The first UK-domiciled protected cell company (PCC) NCM Re, which launched on 1 January, utilises the UK’s new ILS regulations to provide Neon with the ability to further enhance its global reinsurance offering to clients.
The new ILS regulations, approved by a government cross-party committee in November last year, allow for insurance and reinsurance firms to transfer risk to the capital markets meaning businesses and consumers can manage their risk more effectively.
The government’s consultation on ILS also proposed to create a PCC regime for multi-arrangement insurance special purpose vehicles (ISPVs).
NCM Re will utilise a range of CAT modelling and pricing techniques to leverage Neon’s strong underwriting and risk selection skills to source business for third party investors.

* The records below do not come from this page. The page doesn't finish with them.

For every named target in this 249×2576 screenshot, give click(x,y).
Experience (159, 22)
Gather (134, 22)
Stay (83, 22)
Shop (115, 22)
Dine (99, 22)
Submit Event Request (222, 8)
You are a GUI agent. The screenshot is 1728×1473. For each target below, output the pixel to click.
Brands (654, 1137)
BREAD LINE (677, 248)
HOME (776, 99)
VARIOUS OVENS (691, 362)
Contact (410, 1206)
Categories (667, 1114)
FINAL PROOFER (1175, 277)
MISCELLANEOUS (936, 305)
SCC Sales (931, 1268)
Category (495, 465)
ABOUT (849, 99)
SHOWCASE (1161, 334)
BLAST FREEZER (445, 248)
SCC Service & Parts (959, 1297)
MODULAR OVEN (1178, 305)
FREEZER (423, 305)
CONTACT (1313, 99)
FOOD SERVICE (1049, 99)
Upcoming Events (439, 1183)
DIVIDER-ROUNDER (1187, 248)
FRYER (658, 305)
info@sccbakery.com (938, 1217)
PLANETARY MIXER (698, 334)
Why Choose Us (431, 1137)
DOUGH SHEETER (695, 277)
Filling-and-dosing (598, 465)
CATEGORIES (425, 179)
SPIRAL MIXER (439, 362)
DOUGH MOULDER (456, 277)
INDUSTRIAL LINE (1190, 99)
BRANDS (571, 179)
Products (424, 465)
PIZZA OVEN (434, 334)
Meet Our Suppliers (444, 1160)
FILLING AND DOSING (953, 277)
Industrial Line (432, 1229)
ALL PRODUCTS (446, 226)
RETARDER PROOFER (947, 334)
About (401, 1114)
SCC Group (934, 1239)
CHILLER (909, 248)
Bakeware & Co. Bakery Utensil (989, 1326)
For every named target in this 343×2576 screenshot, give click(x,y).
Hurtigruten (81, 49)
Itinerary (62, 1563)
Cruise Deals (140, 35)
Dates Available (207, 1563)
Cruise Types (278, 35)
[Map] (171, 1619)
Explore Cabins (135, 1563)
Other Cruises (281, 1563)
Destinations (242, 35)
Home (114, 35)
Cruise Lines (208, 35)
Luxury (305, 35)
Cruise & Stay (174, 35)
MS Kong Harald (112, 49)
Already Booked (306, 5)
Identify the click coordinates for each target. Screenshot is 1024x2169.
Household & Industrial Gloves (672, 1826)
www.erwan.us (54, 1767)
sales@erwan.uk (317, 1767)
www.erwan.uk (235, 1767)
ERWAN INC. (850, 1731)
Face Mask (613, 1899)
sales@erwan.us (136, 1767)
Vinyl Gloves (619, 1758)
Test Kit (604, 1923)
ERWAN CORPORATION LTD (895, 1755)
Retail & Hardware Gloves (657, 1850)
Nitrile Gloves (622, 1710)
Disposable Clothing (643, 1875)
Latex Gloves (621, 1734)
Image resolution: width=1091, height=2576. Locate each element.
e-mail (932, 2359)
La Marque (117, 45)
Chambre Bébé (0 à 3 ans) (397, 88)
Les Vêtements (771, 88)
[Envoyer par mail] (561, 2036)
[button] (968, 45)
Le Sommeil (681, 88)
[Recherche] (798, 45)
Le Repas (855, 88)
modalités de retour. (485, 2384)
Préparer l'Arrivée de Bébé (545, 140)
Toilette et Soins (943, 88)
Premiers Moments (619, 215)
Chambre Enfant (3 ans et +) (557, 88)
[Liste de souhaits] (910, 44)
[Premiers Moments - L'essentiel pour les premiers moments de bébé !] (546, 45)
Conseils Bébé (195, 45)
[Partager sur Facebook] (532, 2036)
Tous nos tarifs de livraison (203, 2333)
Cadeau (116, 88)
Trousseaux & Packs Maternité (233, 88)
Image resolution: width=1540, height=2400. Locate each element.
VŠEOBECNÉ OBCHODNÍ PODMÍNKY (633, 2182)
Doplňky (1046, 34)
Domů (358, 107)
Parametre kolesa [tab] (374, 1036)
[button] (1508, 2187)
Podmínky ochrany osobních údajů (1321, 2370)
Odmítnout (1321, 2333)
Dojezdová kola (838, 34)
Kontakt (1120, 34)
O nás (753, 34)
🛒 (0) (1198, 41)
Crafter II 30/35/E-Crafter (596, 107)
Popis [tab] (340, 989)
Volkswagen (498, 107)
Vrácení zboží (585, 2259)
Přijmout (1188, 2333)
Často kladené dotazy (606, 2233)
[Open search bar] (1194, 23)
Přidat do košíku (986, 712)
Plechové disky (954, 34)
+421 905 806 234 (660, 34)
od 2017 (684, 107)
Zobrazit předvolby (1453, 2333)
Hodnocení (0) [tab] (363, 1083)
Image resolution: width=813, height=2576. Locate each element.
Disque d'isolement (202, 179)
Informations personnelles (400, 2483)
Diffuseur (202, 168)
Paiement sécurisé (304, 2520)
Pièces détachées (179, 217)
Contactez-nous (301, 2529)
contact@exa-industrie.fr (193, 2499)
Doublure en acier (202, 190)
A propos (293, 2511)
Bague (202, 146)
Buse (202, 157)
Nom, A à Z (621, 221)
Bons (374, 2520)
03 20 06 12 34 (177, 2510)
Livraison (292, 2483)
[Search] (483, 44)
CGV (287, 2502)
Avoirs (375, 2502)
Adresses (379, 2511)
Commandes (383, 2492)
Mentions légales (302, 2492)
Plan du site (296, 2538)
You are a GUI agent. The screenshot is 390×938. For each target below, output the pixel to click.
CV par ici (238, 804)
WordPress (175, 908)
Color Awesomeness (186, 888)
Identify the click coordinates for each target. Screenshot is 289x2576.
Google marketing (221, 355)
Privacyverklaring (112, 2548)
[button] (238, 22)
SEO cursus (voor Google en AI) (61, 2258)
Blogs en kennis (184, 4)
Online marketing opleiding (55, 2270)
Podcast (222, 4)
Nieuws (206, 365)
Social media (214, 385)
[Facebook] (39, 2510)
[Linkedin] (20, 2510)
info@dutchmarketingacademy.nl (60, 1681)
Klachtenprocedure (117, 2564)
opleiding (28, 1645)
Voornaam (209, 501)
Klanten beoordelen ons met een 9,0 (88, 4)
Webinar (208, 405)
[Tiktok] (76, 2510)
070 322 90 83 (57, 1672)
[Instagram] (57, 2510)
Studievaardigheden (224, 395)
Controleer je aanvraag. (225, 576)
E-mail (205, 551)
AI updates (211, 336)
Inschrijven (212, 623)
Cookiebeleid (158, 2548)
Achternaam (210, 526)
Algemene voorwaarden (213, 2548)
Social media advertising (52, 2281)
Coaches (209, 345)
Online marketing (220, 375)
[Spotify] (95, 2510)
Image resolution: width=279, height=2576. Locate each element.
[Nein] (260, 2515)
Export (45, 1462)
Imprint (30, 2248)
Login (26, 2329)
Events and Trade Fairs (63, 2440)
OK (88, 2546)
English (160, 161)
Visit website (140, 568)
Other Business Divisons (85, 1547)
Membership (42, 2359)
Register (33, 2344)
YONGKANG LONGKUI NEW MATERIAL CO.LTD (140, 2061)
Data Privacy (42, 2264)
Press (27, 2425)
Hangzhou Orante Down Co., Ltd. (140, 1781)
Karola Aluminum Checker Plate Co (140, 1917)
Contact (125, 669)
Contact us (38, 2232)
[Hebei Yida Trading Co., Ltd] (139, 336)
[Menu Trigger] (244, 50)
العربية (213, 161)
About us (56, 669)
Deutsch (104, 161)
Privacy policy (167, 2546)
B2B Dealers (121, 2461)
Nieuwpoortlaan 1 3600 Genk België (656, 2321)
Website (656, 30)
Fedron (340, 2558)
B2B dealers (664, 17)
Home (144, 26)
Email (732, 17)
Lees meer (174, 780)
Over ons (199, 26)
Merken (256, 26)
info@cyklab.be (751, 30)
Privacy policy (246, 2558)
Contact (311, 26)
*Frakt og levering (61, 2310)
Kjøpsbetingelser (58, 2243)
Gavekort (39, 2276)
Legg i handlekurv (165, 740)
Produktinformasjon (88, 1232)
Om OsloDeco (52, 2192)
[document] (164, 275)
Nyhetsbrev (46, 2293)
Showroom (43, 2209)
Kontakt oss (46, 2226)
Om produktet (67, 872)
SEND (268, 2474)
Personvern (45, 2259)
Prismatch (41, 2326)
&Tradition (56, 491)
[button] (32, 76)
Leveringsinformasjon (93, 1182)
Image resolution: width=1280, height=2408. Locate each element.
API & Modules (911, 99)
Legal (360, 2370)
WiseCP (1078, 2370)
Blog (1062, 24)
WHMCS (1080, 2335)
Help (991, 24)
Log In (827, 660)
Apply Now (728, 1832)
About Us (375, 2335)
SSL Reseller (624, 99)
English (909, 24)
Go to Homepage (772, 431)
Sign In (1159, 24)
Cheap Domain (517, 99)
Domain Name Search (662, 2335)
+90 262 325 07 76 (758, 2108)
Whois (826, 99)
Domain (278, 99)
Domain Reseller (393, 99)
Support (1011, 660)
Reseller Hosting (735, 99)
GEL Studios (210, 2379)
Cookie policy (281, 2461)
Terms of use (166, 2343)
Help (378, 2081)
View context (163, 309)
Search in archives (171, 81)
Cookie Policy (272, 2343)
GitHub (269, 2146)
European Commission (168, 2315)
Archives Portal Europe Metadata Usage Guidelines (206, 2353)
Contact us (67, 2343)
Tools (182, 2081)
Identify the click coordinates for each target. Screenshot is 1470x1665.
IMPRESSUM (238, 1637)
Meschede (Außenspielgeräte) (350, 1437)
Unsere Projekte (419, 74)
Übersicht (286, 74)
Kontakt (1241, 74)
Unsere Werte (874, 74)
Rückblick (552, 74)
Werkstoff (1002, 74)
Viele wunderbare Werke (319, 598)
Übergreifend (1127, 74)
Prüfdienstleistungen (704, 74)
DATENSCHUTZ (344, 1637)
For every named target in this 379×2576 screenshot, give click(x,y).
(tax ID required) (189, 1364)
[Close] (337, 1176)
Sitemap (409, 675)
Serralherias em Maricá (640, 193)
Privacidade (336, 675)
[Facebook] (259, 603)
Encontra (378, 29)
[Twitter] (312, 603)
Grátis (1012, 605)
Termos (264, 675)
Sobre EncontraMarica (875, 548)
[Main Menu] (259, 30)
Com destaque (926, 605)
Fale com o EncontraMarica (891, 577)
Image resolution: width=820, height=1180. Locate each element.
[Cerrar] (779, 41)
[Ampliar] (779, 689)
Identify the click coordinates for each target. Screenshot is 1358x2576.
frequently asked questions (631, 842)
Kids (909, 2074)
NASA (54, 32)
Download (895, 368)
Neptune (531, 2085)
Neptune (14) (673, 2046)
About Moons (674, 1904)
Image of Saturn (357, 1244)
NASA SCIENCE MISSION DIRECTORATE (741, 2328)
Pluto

Neon’s first ILS transaction is a $72 million collateralised quota share reinsurance transaction, which will underwrite a portion of Neon Syndicate 2468’s property treaty reinsurance and direct facultative portfolios.
Martin Reith, Neon Group chief executive, commented: “I am both excited and proud to see Neon making history - not only is it a testament to Neon’s commitment to doing things differently but it also underpins our attitude as a business—unafraid to lead the way and embrace change.”
He continued: “Our investors will benefit from strong, data-driven risk selection and underwriting alongside a clear focus on delivering targeted returns, while we will look to increase our relevance and offering to clients.”